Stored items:
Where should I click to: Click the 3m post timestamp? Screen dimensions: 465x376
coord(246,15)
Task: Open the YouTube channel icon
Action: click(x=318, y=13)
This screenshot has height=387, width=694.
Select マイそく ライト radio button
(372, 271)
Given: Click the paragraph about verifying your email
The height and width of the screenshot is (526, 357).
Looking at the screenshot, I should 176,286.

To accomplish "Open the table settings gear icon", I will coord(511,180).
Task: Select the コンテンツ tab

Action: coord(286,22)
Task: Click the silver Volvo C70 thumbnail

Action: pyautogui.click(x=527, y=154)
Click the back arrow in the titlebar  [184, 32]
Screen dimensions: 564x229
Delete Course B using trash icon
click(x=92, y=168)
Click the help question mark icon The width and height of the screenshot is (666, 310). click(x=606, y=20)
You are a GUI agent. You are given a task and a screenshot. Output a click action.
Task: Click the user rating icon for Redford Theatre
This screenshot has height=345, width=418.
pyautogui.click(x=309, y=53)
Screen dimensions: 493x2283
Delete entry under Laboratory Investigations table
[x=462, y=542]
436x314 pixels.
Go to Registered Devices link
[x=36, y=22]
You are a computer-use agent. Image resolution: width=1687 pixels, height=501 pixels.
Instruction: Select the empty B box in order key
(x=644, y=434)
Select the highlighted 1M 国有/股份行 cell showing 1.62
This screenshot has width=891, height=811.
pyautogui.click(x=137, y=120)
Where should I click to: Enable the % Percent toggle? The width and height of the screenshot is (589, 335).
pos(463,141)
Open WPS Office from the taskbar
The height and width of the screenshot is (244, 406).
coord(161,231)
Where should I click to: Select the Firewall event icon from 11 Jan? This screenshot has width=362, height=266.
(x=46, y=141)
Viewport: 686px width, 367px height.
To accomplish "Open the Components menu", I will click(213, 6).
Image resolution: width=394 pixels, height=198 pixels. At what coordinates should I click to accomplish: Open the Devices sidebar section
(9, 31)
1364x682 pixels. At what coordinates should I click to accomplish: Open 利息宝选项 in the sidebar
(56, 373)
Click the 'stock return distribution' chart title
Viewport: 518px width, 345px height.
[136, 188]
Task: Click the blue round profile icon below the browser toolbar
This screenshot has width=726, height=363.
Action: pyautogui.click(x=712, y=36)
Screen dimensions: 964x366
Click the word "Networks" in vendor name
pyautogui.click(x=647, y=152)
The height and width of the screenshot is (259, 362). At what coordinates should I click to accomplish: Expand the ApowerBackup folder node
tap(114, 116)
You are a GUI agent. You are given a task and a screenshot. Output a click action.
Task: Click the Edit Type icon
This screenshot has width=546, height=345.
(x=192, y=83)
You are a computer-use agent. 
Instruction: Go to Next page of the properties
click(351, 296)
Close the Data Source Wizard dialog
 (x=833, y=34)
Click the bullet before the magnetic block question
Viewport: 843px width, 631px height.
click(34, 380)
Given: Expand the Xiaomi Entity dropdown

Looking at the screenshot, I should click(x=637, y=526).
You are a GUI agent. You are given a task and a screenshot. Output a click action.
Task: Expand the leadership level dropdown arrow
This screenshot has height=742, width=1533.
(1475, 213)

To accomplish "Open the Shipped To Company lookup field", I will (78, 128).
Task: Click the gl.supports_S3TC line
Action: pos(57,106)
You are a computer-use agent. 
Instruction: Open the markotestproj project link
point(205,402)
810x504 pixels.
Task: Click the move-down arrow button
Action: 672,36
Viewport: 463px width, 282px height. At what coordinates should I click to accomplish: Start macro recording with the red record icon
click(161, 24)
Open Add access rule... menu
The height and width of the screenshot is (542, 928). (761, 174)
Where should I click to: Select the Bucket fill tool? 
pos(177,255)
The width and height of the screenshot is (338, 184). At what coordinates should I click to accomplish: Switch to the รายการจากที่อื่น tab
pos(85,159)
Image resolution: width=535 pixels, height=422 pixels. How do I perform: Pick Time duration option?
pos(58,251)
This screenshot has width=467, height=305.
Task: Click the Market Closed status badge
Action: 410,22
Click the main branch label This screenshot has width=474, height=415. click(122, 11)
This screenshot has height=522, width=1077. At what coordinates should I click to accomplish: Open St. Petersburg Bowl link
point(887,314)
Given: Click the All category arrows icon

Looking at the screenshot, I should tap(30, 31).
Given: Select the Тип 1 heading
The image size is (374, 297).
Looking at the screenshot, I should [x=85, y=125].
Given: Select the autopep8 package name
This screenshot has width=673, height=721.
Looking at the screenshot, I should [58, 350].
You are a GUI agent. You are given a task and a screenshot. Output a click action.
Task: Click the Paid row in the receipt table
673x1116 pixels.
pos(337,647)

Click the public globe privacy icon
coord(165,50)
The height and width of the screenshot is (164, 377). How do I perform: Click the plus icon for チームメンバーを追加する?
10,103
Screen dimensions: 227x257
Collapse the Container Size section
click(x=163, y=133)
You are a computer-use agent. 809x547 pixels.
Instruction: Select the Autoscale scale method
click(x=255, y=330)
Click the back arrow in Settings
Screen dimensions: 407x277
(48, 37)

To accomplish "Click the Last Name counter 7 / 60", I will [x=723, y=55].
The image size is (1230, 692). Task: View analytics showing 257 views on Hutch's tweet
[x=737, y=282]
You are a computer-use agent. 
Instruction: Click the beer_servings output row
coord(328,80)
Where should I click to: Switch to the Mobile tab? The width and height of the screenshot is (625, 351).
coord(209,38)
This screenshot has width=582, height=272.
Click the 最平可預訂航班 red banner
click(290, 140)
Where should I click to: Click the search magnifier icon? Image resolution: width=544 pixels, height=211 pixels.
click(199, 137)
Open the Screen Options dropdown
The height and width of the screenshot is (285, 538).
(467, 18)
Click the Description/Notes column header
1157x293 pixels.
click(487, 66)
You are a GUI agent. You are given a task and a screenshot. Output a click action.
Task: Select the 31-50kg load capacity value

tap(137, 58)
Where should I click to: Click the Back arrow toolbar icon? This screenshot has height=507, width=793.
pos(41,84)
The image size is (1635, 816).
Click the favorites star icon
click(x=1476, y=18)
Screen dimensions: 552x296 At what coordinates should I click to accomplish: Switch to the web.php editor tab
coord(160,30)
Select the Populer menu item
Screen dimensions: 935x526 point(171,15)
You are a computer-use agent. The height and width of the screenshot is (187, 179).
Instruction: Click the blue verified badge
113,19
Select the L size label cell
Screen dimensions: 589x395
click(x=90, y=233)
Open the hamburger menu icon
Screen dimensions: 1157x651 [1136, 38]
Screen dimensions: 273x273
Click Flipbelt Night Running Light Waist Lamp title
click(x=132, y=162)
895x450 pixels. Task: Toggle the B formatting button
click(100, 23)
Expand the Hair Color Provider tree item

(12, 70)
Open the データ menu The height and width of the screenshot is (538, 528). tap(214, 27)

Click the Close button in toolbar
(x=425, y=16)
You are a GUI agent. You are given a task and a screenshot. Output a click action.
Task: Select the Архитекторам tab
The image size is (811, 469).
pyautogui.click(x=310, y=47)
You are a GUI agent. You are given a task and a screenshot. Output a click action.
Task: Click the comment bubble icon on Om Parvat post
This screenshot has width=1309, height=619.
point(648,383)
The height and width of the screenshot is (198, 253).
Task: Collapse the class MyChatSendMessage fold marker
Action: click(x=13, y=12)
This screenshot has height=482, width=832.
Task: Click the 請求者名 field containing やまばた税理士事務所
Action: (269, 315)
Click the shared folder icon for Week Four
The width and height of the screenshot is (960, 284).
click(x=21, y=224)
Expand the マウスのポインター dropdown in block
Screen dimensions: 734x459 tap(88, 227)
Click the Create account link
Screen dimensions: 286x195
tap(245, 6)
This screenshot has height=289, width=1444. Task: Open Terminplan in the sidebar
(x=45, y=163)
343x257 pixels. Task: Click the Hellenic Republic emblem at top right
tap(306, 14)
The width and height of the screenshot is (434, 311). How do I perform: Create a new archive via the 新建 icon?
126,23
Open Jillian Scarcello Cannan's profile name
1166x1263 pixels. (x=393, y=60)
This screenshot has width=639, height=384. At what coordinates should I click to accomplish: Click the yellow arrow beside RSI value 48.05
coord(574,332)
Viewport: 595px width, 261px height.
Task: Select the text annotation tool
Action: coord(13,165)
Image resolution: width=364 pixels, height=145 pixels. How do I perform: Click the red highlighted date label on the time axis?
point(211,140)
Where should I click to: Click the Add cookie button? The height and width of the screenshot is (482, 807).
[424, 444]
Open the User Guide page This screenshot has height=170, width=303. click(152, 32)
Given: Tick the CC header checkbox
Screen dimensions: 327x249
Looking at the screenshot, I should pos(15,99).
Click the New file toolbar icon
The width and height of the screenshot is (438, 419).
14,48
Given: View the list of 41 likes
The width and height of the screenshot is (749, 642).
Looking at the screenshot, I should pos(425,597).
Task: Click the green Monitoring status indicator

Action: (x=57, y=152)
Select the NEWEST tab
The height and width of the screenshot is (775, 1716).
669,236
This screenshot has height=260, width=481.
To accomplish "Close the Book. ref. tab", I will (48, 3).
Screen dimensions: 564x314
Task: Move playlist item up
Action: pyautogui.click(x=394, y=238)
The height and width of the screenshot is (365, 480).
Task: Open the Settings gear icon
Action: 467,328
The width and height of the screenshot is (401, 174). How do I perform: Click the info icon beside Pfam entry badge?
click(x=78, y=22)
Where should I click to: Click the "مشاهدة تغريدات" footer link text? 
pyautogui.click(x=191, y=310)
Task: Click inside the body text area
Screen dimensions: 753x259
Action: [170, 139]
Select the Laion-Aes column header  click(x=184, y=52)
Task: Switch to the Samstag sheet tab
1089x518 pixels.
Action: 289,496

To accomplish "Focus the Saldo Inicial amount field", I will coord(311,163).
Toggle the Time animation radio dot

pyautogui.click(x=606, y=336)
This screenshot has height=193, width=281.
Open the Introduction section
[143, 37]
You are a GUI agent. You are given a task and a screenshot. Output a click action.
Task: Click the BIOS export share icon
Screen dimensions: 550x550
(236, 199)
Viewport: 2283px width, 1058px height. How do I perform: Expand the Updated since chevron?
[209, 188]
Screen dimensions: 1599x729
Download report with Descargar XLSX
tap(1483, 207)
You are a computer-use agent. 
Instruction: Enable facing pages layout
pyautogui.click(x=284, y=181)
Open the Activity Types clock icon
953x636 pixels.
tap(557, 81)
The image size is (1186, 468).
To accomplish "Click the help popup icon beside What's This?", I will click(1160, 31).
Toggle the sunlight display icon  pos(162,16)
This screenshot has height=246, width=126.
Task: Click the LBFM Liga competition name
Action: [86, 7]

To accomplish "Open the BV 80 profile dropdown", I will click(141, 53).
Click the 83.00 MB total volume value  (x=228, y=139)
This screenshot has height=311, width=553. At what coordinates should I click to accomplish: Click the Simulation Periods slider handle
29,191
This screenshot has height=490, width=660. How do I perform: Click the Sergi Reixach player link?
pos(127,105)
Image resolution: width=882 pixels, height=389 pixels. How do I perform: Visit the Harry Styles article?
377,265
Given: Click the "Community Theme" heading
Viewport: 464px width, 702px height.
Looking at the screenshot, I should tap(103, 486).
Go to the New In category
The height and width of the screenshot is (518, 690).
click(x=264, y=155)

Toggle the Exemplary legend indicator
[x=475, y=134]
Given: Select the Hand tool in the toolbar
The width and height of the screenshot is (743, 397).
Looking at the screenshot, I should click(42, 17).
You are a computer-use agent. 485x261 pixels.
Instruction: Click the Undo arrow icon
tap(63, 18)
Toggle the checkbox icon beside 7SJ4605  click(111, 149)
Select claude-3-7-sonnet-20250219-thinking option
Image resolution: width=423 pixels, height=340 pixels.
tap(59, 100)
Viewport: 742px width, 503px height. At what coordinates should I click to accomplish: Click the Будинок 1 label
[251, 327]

Work instructions = Show the lines where the word "help" appears in the entries.

Written answer =
Click the help question mark icon The width and height of the screenshot is (666, 310). click(x=606, y=20)
To accomplish "Click the help popup icon beside What's This?", I will click(1160, 31).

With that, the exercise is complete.